*Bloco de texto*.
Eleição na Venezuela – como resolver o impasse?

Whatsapp
Facebook
Twitter
Instagram
Telegram

Por LISZT VIEIRA*

Na Venezuela, embora reprimida, a oposição de direita é tolerada e concorre à eleição presidencial, mas eu não botaria a mão no fogo por um ou outro: tudo tem que ser provado

1.

Como era esperado, tanto o governo como a oposição ganhou a eleição na Venezuela. Nenhum dos lados aceitaria a derrota, já se sabia antes. Pelo resultado oficial, o atual presidente Maduro ganhou com 51% dos votos. Isso é perfeitamente possível, assim como o contrário também seria possível. Como todo candidato perdedor diz que venceu e que houve fraude, isso tem de ser provado. Vide os exemplos de Donald Trump nos EUA e Jair Bolsonaro no Brasil.

A Venezuela é um regime militar com fachada civil. Eu chamo de democracia autoritária. Não chamo de ditadura porque nunca ficou provado que houve fraude em eleição presidencial. E existe oposição. Mas há denúncias de tortura, censura e perseguição política.

Na Venezuela existe oposição de direita, reprimida, mas continua existindo. A líder da oposição, Maria Corina Machado, é de extrema direita. Sua candidatura foi barrada, mas ela não foi presa sem provas, como ocorreu com Lula na democracia brasileira. Segundo li, ela assinou a Carta de Madri, que reuniu fascistas da Europa e América Latina.

Ela é da turma de Jair Bolsonaro e Javier Milei. A presença dela na política venezuelana seria comparável a imaginar Marighela candidato da oposição a presidente durante a ditadura militar. Na ditadura brasileira, a esquerda não era tolerada, pra dizer o mínimo. Na Venezuela, embora reprimida, a oposição de direita é tolerada e concorre à eleição presidencial.

O curioso é que a Venezuela é considerada de esquerda porque os militares não quiseram entregar o petróleo às empresas americanas. Mas a política econômica é neoliberal, existe uma enorme desigualdade social e, para sobreviver, cerca de 20% da população emigrou para outros países.

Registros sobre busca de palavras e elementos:
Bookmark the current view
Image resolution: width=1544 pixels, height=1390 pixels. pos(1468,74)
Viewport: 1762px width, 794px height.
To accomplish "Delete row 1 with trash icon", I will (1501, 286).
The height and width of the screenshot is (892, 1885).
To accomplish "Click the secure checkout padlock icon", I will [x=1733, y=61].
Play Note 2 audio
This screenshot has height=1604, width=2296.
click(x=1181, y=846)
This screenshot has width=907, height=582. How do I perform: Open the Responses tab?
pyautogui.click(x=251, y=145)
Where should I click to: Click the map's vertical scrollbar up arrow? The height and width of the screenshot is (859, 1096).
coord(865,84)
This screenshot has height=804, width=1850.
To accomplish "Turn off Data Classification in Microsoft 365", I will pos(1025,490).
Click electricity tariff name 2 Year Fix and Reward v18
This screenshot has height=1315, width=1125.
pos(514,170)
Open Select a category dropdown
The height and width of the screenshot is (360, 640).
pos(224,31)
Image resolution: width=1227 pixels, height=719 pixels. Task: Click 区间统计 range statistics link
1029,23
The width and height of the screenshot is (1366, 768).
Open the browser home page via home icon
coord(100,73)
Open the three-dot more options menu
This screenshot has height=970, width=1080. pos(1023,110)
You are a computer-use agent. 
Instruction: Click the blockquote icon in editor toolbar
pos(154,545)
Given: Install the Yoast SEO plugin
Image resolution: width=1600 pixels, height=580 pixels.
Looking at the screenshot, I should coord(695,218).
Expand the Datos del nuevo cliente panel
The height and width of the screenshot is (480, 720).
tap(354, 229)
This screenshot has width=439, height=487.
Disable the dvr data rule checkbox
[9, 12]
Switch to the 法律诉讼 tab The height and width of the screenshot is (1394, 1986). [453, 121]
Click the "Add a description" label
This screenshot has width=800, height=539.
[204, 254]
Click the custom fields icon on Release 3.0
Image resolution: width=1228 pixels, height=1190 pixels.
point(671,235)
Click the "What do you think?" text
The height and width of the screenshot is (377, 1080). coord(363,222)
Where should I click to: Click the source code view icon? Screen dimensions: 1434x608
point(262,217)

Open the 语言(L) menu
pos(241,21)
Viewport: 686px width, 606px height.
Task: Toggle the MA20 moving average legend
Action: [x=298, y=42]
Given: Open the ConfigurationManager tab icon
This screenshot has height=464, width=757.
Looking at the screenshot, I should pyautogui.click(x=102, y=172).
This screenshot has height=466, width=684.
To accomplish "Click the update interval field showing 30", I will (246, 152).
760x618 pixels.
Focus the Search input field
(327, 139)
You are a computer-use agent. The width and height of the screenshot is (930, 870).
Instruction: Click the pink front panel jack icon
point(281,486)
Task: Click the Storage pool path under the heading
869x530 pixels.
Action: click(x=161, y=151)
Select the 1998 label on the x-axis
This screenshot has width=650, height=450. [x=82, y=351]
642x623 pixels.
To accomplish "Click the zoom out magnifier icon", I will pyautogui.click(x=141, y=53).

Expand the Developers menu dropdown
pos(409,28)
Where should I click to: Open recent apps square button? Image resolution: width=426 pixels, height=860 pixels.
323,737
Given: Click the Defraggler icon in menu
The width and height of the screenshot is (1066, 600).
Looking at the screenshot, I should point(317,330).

*Instrução A*.
Responda com base no texto sobre a eleição na Venezuela:
(i) Pelo resultado oficial, com quantos por cento dos votos Maduro ganhou?
(ii) Que nome o autor dá ao regime da Venezuela?
(iii) Cerca de quantos por cento da população emigrou para outros países?
*Instrução B*. Copie do texto sobre a eleição na Venezuela o trecho que vai de "Ela é da turma" até "à eleição presidencial.", sem mudar nada.

*Resposta A*.
(i) 51%
(ii) Democracia autoritária
(iii) Cerca de 20%

*Resposta B*.
Ela é da turma de Jair Bolsonaro e Javier Milei. A presença dela na política venezuelana seria comparável a imaginar Marighela candidato da oposição a presidente durante a ditadura militar. Na ditadura brasileira, a esquerda não era tolerada, pra dizer o mínimo. Na Venezuela, embora reprimida, a oposição de direita é tolerada e concorre à eleição presidencial.